Of course men and women want attractive spouses. And yes, that trait may be a tad higher on men’s lists than women’s. But if you don’t understand the value of being attracted to your spouse — and not your children — I can’t help you. I can recommend that you get some help, but I can’t help you.
The results, gleaned from a survey of 881 men across the country earlier this month, show “an eye-opening disparity between the qualities contemporary men feel are paramount in a wife and/or partner and what they value for their daughters when they grow up,” said The Shriver Report Snapshot: An Insight Into the 21st Century Man, which was published Friday.
In the last few decades, there have been dramatic changes in the role of women in society, and many men are still adjusting.
Again. Do people understand that not having a disparity between these things would mean the complete implosion of the family? If you think it’s a problem that men want to find an attractive spouse — but aren’t particularly concerned about their daughters being hot — you might be a feminist. And if you think that it’s weird that men would place a high premium on a spouse being nice, you probably have not been in a marriage. Spouses being nice to each other is simply beneficial to the daily well being of both. It can also be one of the best aphrodisiacs on the market. It makes life so pleasant. Your daughters should be nice, too, but it’s just not at the same level of relative importance.
The Post goes on to say:
Maria Shriver, founder of A Woman’s Nation, which commissioned this first-time survey, was quick to note men don’t have to stagnate in order for women to thrive. “No gender succeeds at the expense of others,” she said in a statement. “We believe in a gender-respectful society and that requires the engagement, education and empowerment of all individuals.”

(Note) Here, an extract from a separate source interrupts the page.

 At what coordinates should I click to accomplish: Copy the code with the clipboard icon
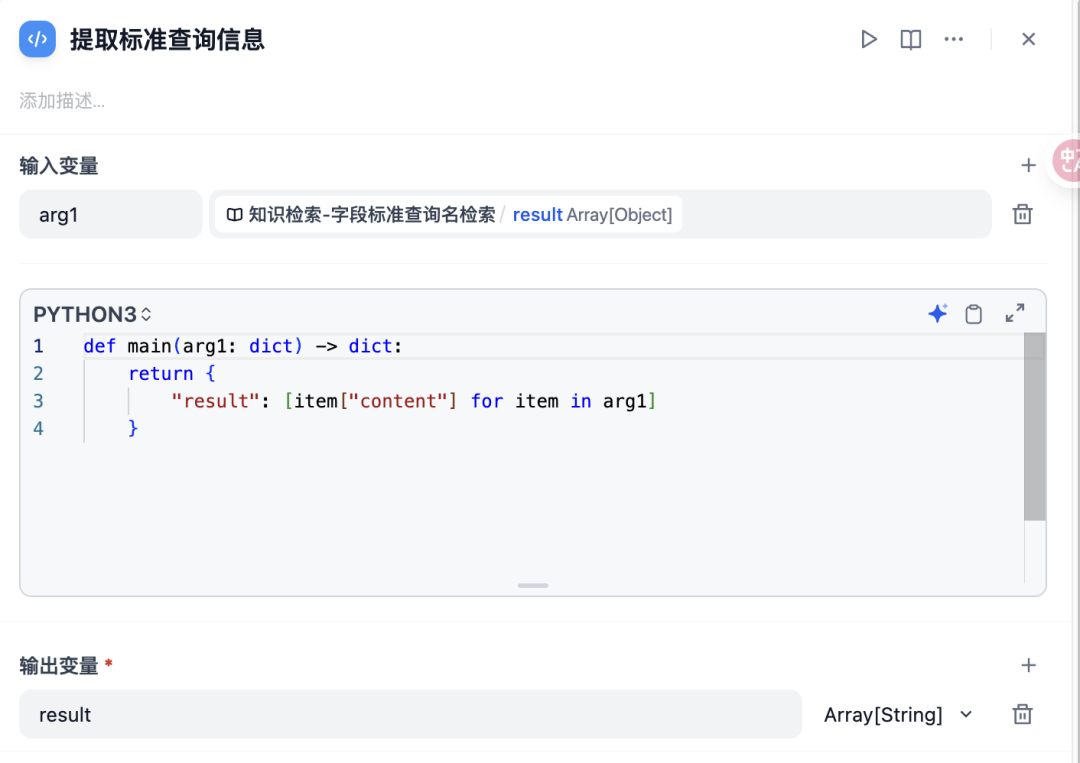(x=974, y=313)
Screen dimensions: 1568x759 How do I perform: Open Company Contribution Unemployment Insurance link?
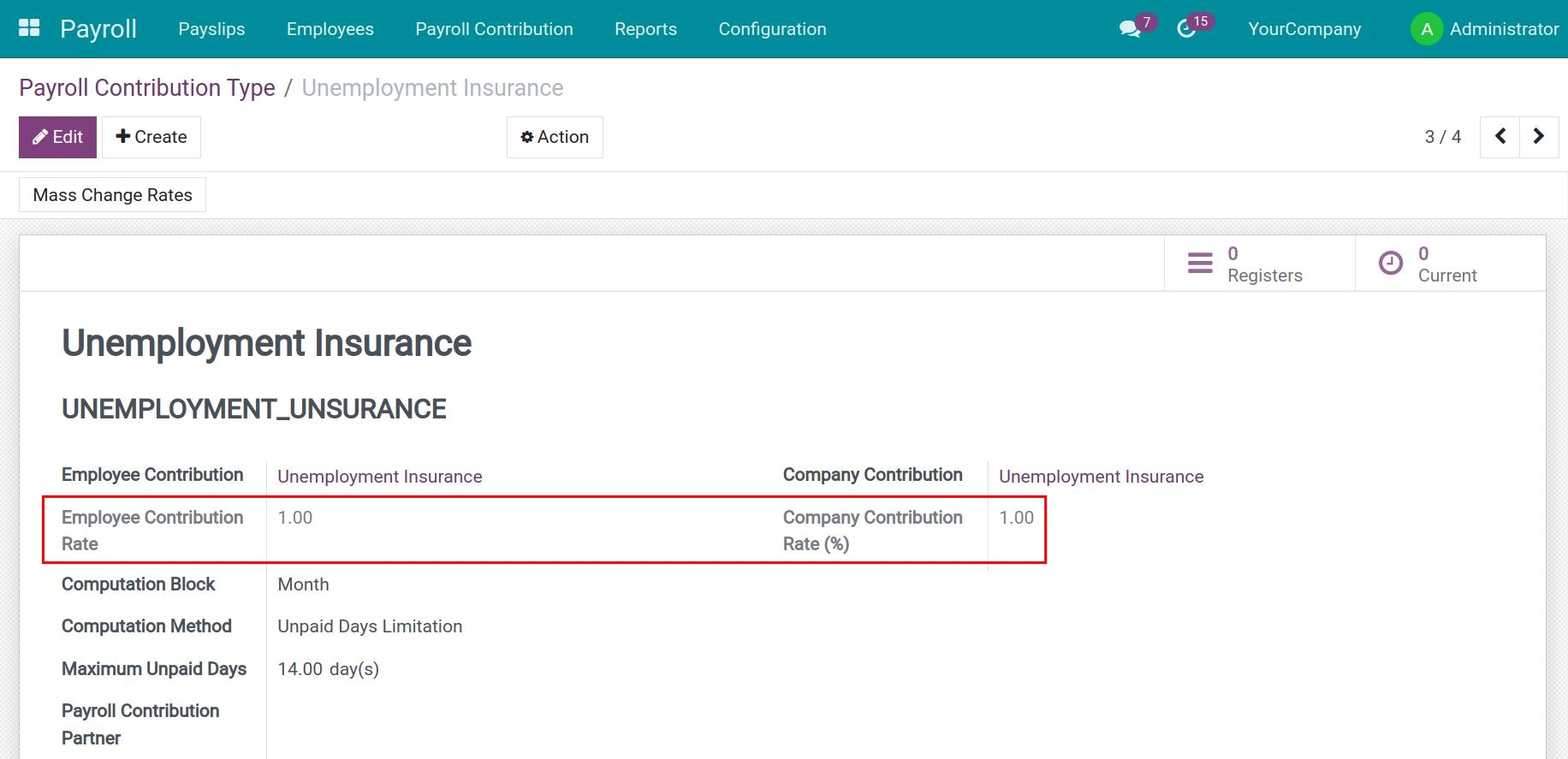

If you understand a single word of this quote or its setup, more power to you. What language is it in? What does it mean? How many genders are there? What the what?
Listen, some of this stuff is easy. Men and women have different relationships with each other. Some are professional. Some are familial. Within the family, those relationships can be about marriage, being siblings, being children, being parents, or being part of an extended family. No matter the role — we serve each other by being in relationship to each other. And those relationships are good things, not bad.
Last weekend I heard a speech at the Q Conference (think TED for hip evangelicals) in Boston. It was about objectification of women and the speaker said something to the effect of how some men try to avoid objectification of women by thinking “That’s someone’s daughter” or “That’s someone’s sister.” Instead, the speaker said, we should think, “That’s someone.” The crowd roared and applauded.
It’s an absolutely excellent point that all men and women have dignity simply as a function of being individuals. But it’s also true that one of the problems with objectification of women is bound up in the failure to understand the importance of relationships. We aren’t supposed to lust after people who aren’t our spouses. And we are to love and desire those people who are our spouses.
There’s nothing wrong with men seeking an attractive spouse while not caring if their daughters are particularly attractive. There’s nothing wrong with men seeking a tender spouse while focusing more on raising smart and capable daughters. This isn’t disturbing. This is obvious. (For what it’s worth, I do place a premium on having nice children, but your mileage may vary.)
We’re losing the ability to distinguish between sexual and family relationships and it leads us to absolutely inane freakouts. A society that doesn’t understand why men would emphasize different traits when thinking about the ideal wife versus the ideal daughter is one that doesn’t understand the basics of human sexuality and its importance in the propagation of our people as well as the role that norms play inside and outside families.